▶ **Provided entries**

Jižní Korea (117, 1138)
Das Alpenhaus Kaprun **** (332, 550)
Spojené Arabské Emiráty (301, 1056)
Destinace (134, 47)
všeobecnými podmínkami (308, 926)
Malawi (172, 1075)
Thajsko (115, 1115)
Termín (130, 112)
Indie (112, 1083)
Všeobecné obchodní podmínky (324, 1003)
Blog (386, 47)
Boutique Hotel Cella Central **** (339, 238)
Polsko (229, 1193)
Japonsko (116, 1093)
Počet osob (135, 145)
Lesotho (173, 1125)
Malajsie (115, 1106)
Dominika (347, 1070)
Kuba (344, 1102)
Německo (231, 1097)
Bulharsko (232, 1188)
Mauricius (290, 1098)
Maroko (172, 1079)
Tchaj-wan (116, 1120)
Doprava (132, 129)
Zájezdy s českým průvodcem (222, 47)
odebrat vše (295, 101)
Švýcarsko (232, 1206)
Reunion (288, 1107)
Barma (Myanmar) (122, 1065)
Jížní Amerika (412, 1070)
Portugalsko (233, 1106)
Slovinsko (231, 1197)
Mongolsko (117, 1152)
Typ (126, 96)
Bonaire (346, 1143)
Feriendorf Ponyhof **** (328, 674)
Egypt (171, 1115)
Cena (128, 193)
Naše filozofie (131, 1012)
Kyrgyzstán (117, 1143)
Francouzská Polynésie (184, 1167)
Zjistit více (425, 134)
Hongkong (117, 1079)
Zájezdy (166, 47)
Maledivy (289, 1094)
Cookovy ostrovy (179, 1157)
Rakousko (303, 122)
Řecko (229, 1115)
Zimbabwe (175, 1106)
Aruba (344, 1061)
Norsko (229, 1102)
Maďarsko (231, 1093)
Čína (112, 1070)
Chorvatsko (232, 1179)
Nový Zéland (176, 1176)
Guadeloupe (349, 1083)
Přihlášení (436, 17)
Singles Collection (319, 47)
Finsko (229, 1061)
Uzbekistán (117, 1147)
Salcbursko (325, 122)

▶ **Direction**
Convert the data above into a two-column CSV with the header row "target" and "point". Give one row per entry, with the entry's text and its answer each in a single quoted field and any line breaks replaced by spaces.

▶ **Answer for the task**
target,point
"Jižní Korea","(117, 1138)"
"Das Alpenhaus Kaprun ****","(332, 550)"
"Spojené Arabské Emiráty","(301, 1056)"
"Destinace","(134, 47)"
"všeobecnými podmínkami","(308, 926)"
"Malawi","(172, 1075)"
"Thajsko","(115, 1115)"
"Termín","(130, 112)"
"Indie","(112, 1083)"
"Všeobecné obchodní podmínky","(324, 1003)"
"Blog","(386, 47)"
"Boutique Hotel Cella Central ****","(339, 238)"
"Polsko","(229, 1193)"
"Japonsko","(116, 1093)"
"Počet osob","(135, 145)"
"Lesotho","(173, 1125)"
"Malajsie","(115, 1106)"
"Dominika","(347, 1070)"
"Kuba","(344, 1102)"
"Německo","(231, 1097)"
"Bulharsko","(232, 1188)"
"Mauricius","(290, 1098)"
"Maroko","(172, 1079)"
"Tchaj-wan","(116, 1120)"
"Doprava","(132, 129)"
"Zájezdy s českým průvodcem","(222, 47)"
"odebrat vše","(295, 101)"
"Švýcarsko","(232, 1206)"
"Reunion","(288, 1107)"
"Barma (Myanmar)","(122, 1065)"
"Jížní Amerika","(412, 1070)"
"Portugalsko","(233, 1106)"
"Slovinsko","(231, 1197)"
"Mongolsko","(117, 1152)"
"Typ","(126, 96)"
"Bonaire","(346, 1143)"
"Feriendorf Ponyhof ****","(328, 674)"
"Egypt","(171, 1115)"
"Cena","(128, 193)"
"Naše filozofie","(131, 1012)"
"Kyrgyzstán","(117, 1143)"
"Francouzská Polynésie","(184, 1167)"
"Zjistit více","(425, 134)"
"Hongkong","(117, 1079)"
"Zájezdy","(166, 47)"
"Maledivy","(289, 1094)"
"Cookovy ostrovy","(179, 1157)"
"Rakousko","(303, 122)"
"Řecko","(229, 1115)"
"Zimbabwe","(175, 1106)"
"Aruba","(344, 1061)"
"Norsko","(229, 1102)"
"Maďarsko","(231, 1093)"
"Čína","(112, 1070)"
"Chorvatsko","(232, 1179)"
"Nový Zéland","(176, 1176)"
"Guadeloupe","(349, 1083)"
"Přihlášení","(436, 17)"
"Singles Collection","(319, 47)"
"Finsko","(229, 1061)"
"Uzbekistán","(117, 1147)"
"Salcbursko","(325, 122)"